18/09/2019 16h06Atualizada em 18/09/2019 18h35

O jornal britânico "Financial Times", considerado a "bíblia" do jornalismo econômico, lançou, em sua edição impressa desta quarta-feira (18), uma campanha reivindicando "um recomeço" para o capitalismo, proposta já defendida por alguns dos mais notáveis economistas do mundo.

Mas por quê?

Em carta aos leitores, o diretor de redação do diário, Lionel Barber, diz que o modelo capitalista que conhecemos está "sob pressão".

"O Financial Times acredita no capitalismo de livre iniciativa. É a base para a criação de riqueza que gera empregos, mais dinheiro e mais impostos", escreve Barber.

"O modelo capitalista liberal proporcionou paz, prosperidade e progresso tecnológico nos últimos 50 anos, reduzindo dramaticamente a pobreza e elevando os padrões de vida ao redor do mundo", acrescenta.

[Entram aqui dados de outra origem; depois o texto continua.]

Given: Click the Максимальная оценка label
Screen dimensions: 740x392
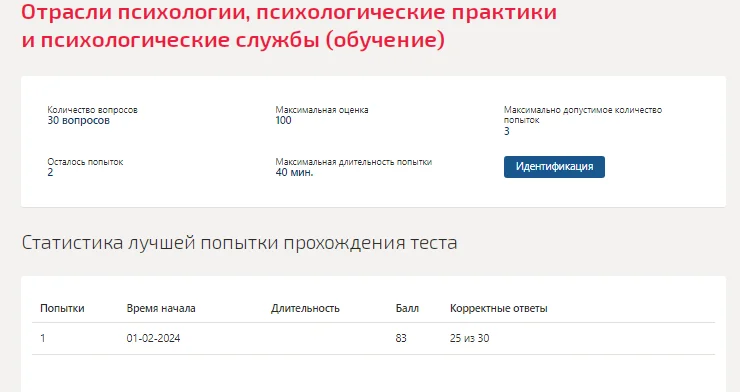Looking at the screenshot, I should pos(322,110).

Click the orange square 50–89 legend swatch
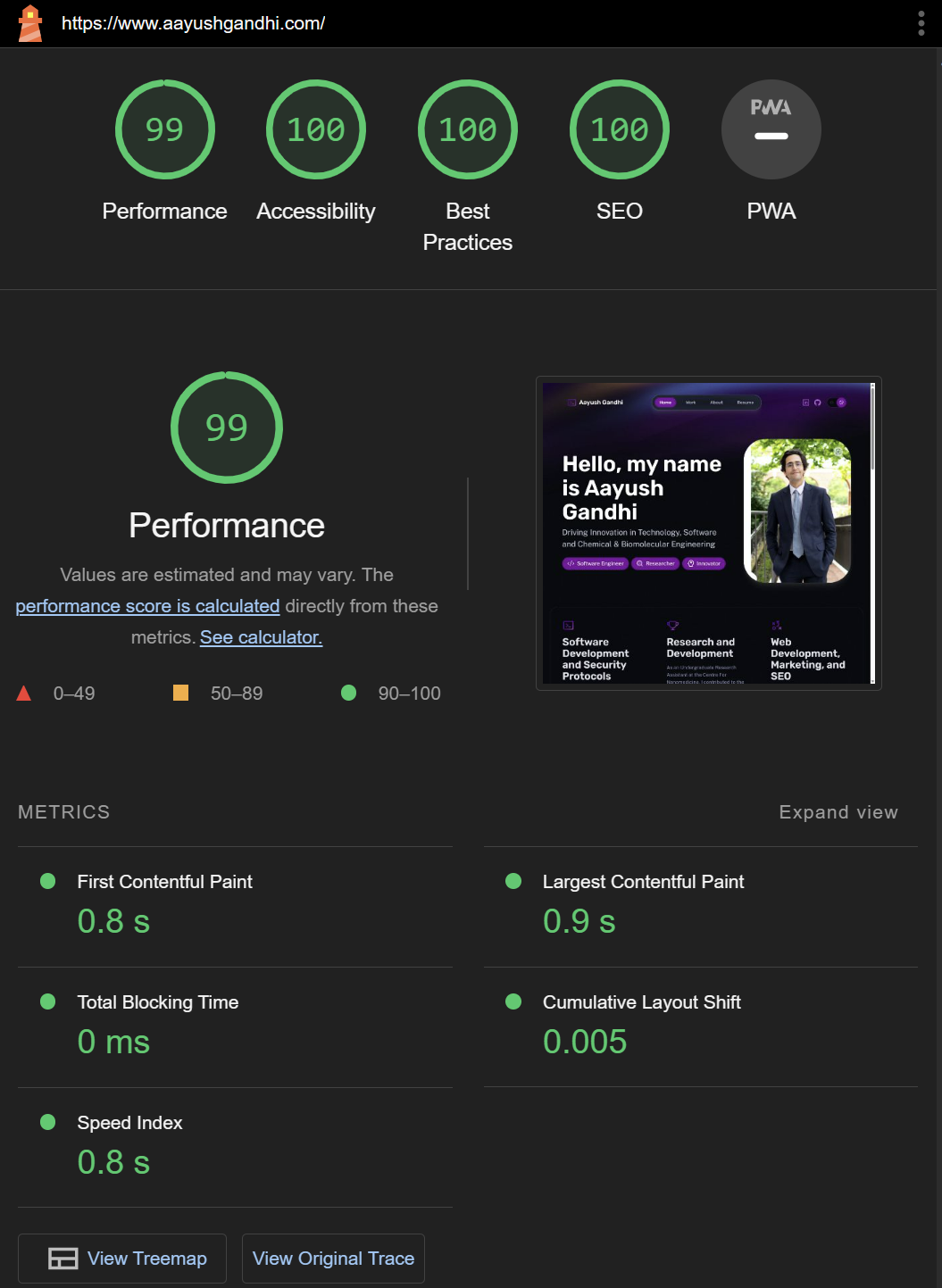coord(180,693)
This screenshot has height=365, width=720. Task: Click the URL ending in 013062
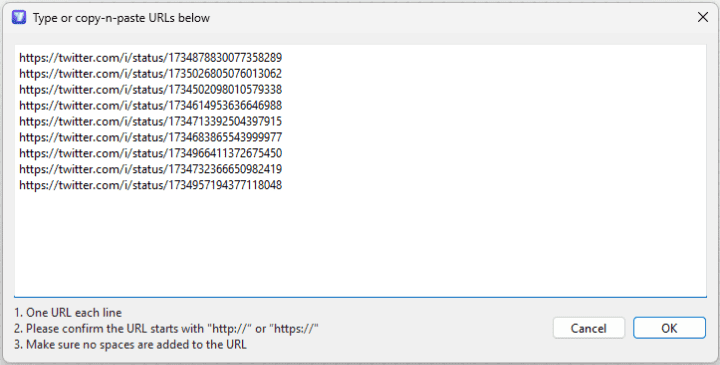pos(151,73)

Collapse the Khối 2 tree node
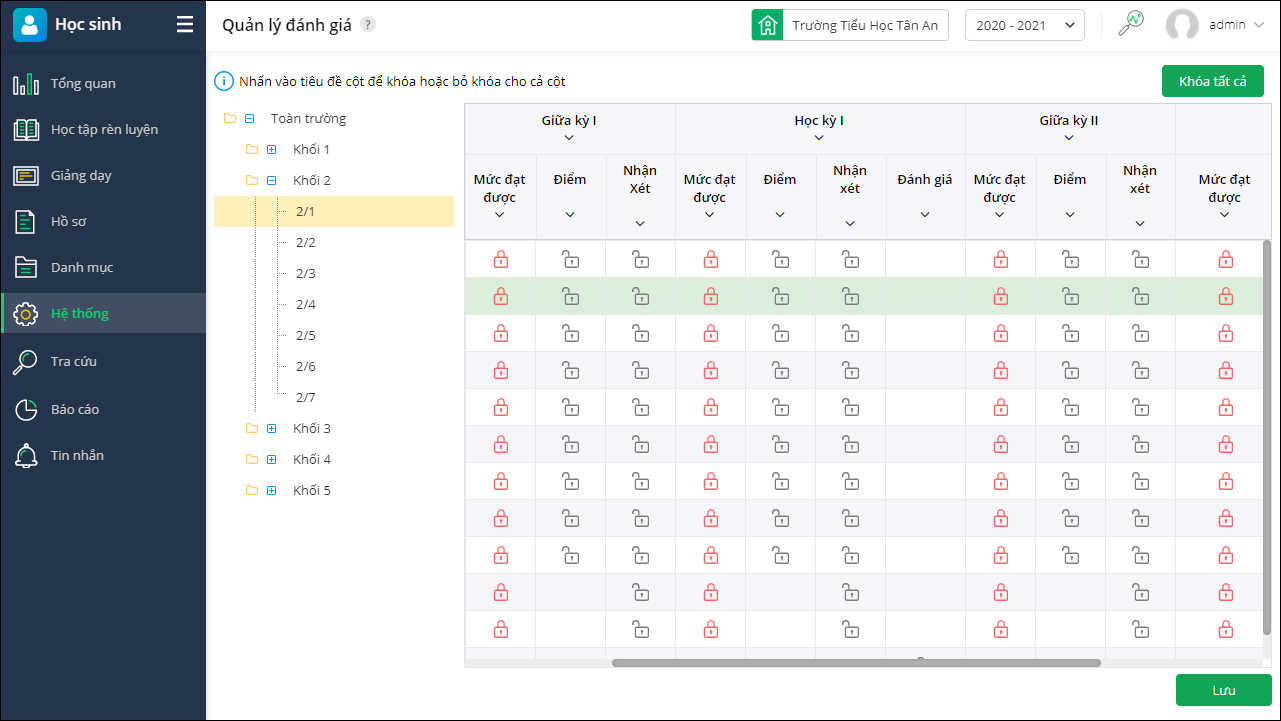click(x=271, y=181)
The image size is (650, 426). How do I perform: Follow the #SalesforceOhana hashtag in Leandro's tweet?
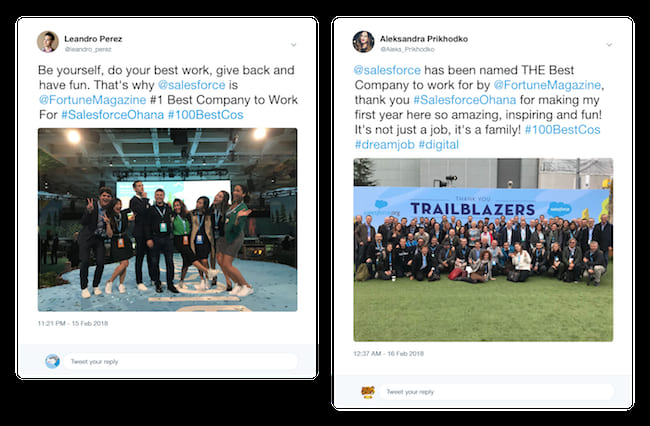click(x=113, y=115)
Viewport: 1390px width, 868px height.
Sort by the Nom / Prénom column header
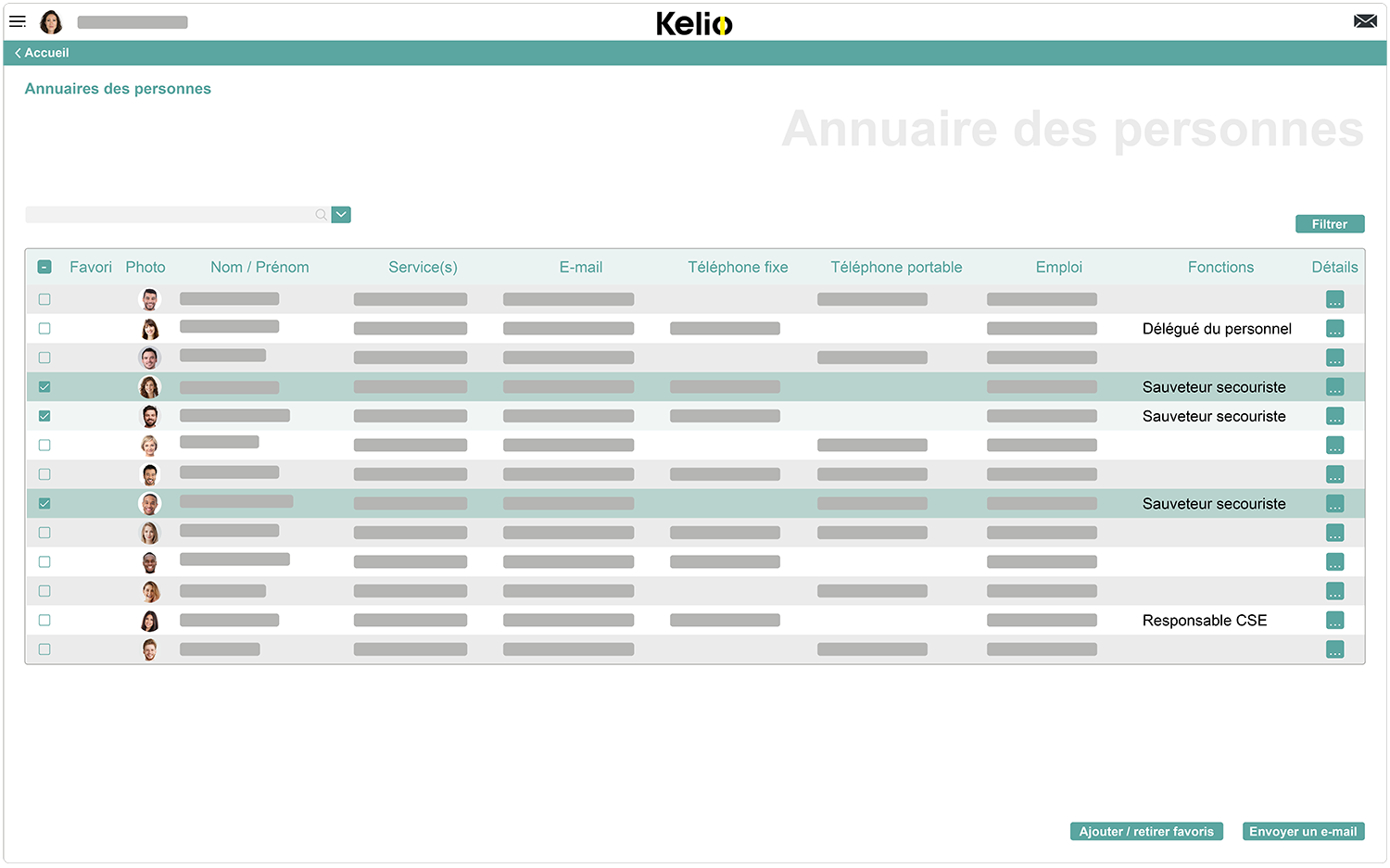click(x=259, y=267)
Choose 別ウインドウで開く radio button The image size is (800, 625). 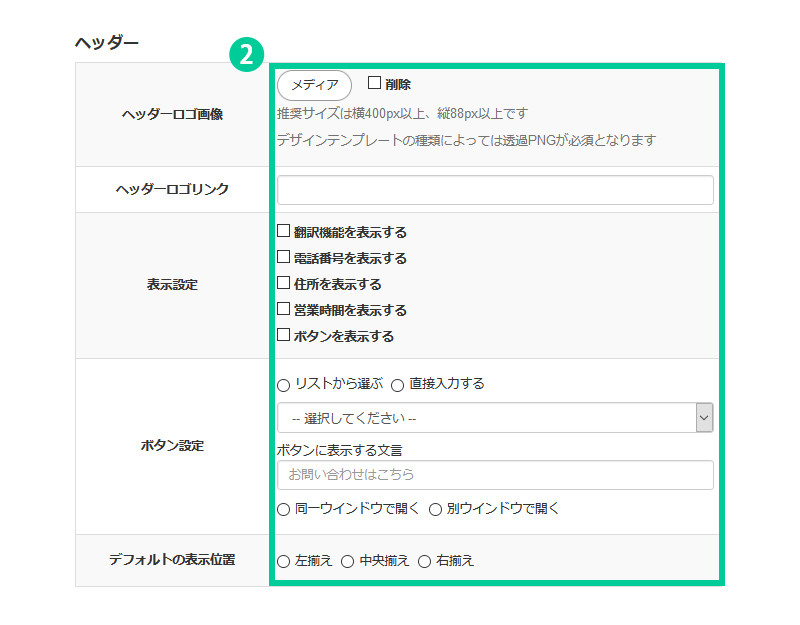436,509
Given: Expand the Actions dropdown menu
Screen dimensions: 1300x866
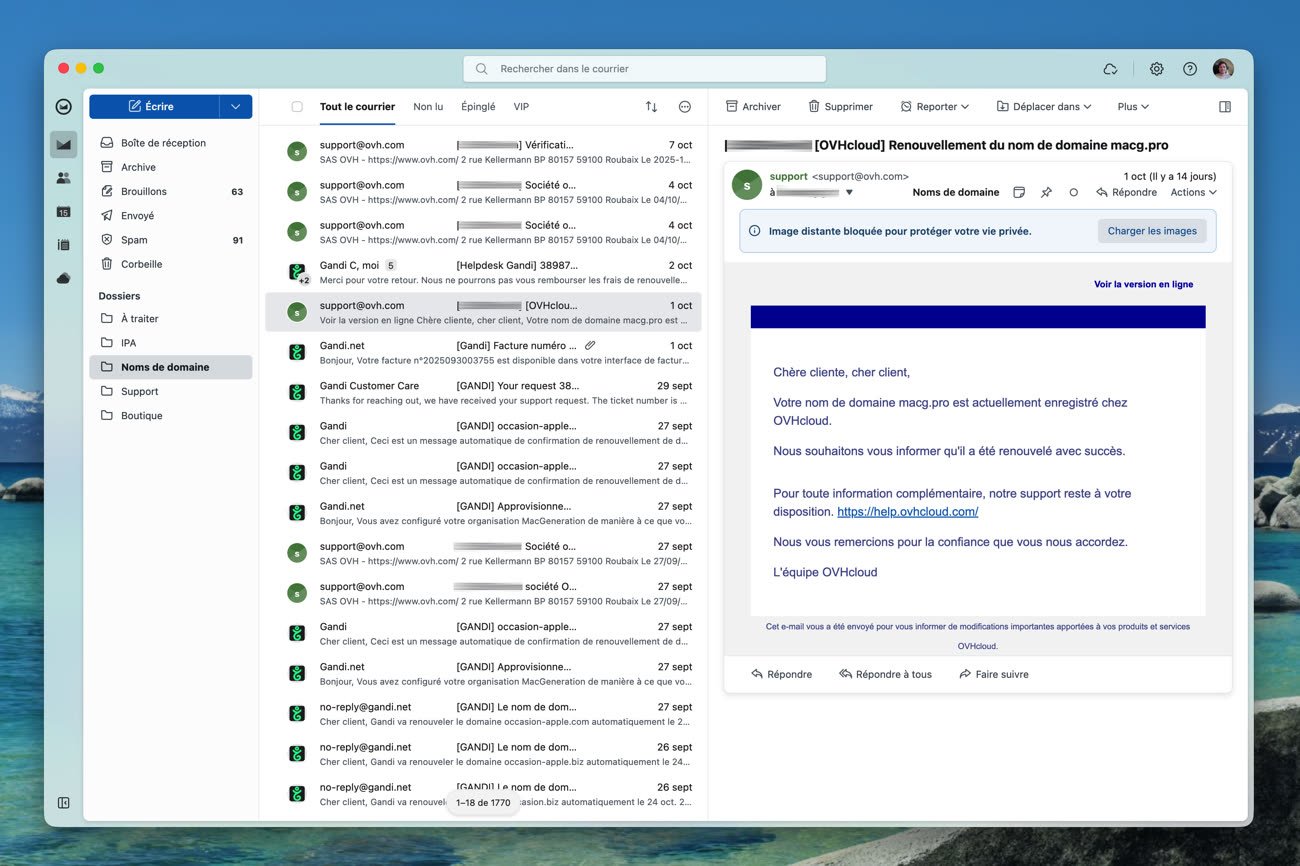Looking at the screenshot, I should coord(1193,192).
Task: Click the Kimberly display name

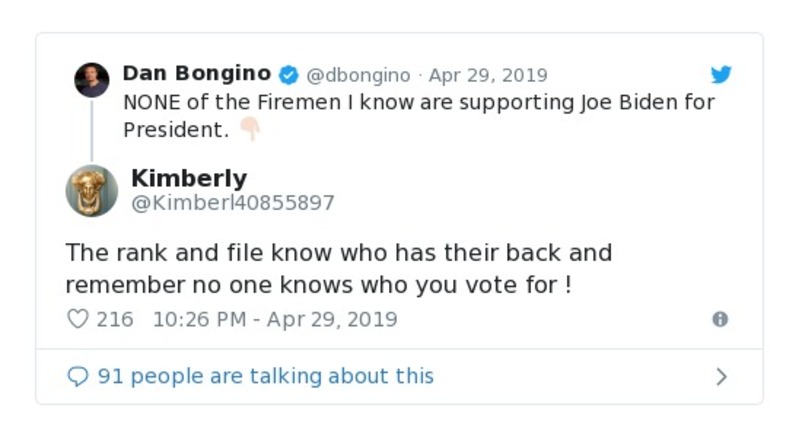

"Mas na década seguinte à crise financeira global (2008), esse modelo ficou sob pressão, especialmente em relação à maximização dos lucros e do valor para o acionista. Esses princípios do bom negócio são necessários, mas não suficientes", acrescenta.

Para Barber, a sustentabilidade do capitalismo de livre iniciativa vai depender "de entregar lucro com um propósito. As empresas vão entender que essa combinação serve tanto a seu interesse próprio quanto a seus clientes e funcionários. Sem essa mudança, o remédio tende a ser bem mais amargo".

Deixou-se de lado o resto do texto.